▶ _Your instructions_
Starting at the line below holding "List My Show (371, 2200)" and stopping at the line holding "Upcoming War Movies (354, 1679)", print every line exactly, both ends included, and leave the rest out.

(Dataset entries)

Content starts

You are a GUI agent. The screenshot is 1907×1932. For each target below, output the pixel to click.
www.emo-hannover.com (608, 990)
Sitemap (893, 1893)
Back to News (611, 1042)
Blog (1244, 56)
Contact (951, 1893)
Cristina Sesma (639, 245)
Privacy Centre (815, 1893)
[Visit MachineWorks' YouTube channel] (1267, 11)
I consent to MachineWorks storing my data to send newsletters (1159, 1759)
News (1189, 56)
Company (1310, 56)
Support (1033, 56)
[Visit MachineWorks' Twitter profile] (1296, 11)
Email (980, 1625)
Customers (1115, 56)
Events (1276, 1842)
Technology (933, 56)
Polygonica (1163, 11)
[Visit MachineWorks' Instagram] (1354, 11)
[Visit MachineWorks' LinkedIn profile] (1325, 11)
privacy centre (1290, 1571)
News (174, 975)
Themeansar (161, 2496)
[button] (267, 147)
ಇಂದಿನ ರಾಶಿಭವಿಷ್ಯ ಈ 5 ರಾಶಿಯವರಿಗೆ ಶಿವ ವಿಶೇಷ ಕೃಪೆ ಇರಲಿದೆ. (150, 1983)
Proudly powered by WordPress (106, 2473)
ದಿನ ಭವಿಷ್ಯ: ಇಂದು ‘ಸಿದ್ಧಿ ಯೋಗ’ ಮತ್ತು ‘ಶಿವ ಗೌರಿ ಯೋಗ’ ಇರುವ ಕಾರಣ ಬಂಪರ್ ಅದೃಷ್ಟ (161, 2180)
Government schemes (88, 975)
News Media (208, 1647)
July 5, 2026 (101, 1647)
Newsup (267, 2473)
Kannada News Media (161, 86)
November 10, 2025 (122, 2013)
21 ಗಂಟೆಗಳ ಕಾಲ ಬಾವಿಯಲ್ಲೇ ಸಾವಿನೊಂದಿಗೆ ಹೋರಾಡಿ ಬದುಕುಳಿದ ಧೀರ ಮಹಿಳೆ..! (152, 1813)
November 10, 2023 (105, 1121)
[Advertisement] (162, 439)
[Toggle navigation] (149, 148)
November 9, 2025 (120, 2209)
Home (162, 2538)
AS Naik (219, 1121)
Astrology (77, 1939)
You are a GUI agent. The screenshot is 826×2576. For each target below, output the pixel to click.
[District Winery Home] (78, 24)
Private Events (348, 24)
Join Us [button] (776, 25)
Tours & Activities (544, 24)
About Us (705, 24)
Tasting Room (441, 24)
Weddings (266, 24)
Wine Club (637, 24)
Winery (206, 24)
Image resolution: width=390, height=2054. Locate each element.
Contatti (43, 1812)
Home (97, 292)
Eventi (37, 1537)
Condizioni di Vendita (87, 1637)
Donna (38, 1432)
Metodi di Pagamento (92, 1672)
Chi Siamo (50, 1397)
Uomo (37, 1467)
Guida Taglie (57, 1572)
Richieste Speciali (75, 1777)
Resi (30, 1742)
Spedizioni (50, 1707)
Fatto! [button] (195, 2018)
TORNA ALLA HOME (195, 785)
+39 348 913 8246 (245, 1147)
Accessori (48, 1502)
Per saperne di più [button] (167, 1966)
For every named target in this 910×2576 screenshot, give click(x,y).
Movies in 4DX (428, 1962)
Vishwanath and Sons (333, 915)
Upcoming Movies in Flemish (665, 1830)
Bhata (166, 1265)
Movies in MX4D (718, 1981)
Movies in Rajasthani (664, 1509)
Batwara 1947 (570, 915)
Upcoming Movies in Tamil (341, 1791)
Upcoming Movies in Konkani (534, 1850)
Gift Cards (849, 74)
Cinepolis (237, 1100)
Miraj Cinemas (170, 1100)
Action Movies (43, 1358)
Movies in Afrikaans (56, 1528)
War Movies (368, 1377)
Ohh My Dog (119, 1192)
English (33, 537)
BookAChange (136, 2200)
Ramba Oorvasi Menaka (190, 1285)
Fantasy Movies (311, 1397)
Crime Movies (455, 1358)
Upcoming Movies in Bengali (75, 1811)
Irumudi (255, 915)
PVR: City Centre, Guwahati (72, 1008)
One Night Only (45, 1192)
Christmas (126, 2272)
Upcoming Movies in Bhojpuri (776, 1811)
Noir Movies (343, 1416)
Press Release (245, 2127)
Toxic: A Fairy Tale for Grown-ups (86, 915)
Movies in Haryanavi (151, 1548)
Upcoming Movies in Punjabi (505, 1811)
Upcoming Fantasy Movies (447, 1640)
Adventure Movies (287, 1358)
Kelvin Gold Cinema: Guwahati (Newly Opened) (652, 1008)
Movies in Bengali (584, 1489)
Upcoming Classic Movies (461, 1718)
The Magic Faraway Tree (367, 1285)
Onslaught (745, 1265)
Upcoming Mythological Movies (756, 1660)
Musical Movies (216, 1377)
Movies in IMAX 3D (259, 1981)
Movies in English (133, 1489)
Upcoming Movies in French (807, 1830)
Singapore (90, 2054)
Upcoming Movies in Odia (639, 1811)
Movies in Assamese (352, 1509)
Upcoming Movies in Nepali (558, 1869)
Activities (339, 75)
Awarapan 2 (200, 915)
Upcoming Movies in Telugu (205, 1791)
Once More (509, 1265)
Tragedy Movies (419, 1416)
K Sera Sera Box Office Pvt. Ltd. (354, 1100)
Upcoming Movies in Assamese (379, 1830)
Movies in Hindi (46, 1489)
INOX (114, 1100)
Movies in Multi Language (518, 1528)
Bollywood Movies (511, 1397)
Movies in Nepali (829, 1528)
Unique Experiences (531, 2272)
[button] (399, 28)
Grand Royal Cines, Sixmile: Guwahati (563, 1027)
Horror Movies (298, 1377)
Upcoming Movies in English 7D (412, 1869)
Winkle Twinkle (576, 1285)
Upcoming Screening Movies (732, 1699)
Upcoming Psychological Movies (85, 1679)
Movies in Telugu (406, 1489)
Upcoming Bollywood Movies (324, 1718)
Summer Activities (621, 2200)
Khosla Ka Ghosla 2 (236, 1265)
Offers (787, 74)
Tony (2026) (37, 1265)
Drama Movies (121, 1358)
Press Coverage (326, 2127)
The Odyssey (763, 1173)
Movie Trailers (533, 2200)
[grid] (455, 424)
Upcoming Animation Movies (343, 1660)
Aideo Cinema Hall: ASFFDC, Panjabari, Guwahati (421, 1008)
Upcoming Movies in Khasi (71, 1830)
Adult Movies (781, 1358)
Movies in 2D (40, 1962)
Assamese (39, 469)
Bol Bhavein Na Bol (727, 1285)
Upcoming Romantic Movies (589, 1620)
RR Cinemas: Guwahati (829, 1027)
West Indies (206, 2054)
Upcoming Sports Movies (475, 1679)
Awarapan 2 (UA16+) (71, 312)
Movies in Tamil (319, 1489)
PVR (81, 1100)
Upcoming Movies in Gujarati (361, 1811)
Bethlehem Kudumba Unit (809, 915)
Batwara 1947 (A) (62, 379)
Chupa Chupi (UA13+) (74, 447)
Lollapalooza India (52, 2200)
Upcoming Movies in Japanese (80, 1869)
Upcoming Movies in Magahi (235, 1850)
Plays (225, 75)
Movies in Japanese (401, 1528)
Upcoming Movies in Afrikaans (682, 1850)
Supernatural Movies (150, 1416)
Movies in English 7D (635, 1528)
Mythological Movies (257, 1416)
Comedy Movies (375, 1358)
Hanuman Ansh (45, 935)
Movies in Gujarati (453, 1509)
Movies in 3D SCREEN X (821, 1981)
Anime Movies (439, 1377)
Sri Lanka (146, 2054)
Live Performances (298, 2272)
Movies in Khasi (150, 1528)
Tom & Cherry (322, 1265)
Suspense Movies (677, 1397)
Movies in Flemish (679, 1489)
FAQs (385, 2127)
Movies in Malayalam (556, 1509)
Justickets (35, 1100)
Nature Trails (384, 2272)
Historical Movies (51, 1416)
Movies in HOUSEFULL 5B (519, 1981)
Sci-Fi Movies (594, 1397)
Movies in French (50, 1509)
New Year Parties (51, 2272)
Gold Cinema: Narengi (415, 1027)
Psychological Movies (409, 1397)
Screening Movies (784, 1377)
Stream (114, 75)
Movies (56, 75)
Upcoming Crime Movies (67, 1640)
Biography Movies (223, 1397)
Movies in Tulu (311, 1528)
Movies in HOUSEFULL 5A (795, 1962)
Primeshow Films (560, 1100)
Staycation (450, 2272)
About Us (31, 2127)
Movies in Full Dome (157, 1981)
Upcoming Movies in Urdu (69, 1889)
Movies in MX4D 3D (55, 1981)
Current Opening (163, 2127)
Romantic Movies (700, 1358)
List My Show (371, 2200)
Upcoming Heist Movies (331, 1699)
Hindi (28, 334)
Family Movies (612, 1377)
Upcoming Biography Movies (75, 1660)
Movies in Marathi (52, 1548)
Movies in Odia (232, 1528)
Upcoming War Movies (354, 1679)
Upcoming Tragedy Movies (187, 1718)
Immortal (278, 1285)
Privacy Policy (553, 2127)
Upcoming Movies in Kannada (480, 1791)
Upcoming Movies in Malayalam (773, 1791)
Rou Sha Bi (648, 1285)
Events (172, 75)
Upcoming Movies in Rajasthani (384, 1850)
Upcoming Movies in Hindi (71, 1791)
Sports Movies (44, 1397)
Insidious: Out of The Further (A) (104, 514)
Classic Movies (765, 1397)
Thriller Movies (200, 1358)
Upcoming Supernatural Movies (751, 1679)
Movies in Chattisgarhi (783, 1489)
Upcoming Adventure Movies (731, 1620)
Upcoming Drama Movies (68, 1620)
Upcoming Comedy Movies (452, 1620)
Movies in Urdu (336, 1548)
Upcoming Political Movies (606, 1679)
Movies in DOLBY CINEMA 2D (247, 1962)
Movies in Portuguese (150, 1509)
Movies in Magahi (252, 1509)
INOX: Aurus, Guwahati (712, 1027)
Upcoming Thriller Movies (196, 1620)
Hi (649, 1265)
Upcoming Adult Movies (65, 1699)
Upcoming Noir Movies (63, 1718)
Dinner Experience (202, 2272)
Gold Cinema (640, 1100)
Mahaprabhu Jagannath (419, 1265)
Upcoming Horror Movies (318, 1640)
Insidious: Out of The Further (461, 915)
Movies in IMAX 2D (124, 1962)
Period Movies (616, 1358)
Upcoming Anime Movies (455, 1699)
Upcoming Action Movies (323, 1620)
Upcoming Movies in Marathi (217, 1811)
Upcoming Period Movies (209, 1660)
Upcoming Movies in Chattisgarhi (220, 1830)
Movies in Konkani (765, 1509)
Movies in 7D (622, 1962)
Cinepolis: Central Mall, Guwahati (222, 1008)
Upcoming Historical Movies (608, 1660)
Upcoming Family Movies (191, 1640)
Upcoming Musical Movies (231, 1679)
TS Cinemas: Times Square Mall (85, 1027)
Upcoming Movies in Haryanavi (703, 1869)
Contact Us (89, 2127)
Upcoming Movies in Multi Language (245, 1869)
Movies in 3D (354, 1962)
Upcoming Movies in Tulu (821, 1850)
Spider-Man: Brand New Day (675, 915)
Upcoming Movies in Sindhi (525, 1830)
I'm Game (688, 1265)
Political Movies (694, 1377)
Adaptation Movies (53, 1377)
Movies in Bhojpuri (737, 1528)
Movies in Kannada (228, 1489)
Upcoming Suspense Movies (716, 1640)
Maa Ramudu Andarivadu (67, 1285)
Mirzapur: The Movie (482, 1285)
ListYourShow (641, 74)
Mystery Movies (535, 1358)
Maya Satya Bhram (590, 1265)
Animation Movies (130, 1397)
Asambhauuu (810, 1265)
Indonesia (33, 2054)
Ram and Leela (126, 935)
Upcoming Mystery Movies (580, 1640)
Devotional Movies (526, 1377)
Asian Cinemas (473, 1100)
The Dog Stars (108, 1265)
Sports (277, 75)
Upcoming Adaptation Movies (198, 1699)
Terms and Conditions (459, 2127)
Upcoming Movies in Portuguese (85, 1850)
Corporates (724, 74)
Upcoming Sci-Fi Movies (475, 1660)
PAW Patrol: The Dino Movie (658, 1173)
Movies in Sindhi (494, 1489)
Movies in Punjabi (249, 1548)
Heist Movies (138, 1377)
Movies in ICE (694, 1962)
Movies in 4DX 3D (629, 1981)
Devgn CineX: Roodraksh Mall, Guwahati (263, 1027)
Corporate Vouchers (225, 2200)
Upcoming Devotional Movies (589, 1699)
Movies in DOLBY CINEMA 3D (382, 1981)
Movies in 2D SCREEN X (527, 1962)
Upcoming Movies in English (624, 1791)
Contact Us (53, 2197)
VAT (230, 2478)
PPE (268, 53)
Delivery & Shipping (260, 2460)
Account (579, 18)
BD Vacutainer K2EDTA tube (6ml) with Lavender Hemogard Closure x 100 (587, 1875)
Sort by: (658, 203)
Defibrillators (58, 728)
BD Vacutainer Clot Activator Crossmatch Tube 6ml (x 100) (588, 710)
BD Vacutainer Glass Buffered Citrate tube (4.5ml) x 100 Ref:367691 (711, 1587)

Content ends

▶ _Exercise solution_
List My Show (371, 2200)
Upcoming Heist Movies (331, 1699)
Hindi (28, 334)
Family Movies (612, 1377)
Upcoming Biography Movies (75, 1660)
Movies in Marathi (52, 1548)
Movies in Odia (232, 1528)
Upcoming War Movies (354, 1679)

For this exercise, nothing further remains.